The Anatomy of Unsafe Behaviors: It’s Not What You Think | SOS Podcast

Safety management systems have evolved with time and great advancements have been made in injury prevention efforts.  That said, employees still take short cuts and routinely engage in at-risk behaviors that defy training and clearly conveyed performance expectations.  In this podcast episode, host Joe White explains why this occurs and offers research-based advice on how to most effectively address it.

 

 

Transcript

 

Announcer:

The SOS podcast is a production of AEU Lead, an organization redefining how mid and frontline managers are developed.

Joe White:


Hello, and thank you for joining us. I'm Joe White, and this is the Supervisor Skills: Secrets of Success podcast. Today's episode is our first release in more than a month. Having taken a late summer break, I'm glad to be back and look forward to picking up momentum again for our final stretch in season three.

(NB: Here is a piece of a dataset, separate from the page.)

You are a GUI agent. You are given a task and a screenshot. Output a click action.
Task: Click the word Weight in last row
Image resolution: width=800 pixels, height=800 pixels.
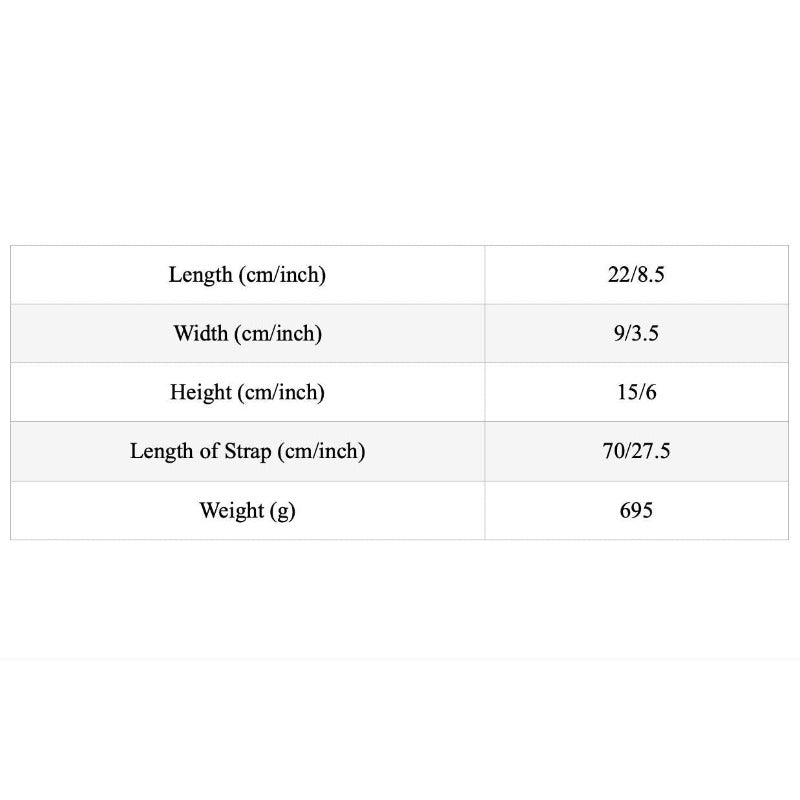tap(232, 512)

In today's episode, we're discussing workplace safety. As part of the information I'll be sharing with you, I plan to address a common question I often receive. The question is, why don't employees just follow the rules? A common point of frustration for company executives, safety professionals, and regulatory authorities, employees routinely engage in at-risk behaviors that defy training and clearly stated expectations involving workplace safety. The answer to this question is important and offers insight into how we can improve safety performance over time. That said, let's jump right into it.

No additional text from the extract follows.